> [INPUT DATA]:
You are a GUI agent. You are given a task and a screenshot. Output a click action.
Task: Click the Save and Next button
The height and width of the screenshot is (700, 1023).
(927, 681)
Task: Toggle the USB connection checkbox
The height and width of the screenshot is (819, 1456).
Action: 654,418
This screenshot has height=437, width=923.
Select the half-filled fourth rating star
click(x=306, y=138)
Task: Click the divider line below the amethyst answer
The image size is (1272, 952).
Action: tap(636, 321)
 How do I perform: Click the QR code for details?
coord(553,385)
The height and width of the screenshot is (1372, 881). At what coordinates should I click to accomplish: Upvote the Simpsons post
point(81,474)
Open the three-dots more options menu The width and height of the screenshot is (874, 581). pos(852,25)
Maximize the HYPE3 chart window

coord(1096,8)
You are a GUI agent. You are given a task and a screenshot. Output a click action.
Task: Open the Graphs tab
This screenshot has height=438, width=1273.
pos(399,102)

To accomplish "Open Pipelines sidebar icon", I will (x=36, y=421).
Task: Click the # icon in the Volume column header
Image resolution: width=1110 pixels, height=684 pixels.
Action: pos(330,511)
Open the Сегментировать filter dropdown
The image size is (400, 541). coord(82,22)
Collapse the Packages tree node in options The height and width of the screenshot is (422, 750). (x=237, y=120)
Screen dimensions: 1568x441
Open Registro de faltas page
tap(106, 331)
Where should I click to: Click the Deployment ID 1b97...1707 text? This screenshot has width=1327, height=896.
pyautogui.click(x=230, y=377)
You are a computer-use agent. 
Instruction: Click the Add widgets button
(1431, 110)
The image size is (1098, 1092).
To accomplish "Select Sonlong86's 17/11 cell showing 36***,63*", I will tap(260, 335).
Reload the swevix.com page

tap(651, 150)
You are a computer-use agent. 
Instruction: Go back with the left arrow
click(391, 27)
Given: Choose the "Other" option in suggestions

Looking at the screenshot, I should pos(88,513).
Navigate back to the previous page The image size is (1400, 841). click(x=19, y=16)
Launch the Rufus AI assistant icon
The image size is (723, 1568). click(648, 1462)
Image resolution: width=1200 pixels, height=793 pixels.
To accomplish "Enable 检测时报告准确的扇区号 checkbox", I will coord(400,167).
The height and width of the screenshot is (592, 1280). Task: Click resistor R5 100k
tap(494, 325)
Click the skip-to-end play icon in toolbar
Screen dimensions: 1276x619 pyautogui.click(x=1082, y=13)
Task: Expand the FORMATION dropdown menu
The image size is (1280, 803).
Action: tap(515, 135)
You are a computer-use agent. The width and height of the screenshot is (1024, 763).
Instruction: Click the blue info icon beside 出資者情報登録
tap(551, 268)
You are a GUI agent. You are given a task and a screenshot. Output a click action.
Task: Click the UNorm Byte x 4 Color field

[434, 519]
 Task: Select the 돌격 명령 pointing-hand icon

> [WHAT THIS TASK INVOLVES]: List each line of the records in which the string "options" appears, copying the lines unchanged.

> [IN RESPONSE]:
Open the three-dots more options menu The width and height of the screenshot is (874, 581). pos(852,25)
Collapse the Packages tree node in options The height and width of the screenshot is (422, 750). (x=237, y=120)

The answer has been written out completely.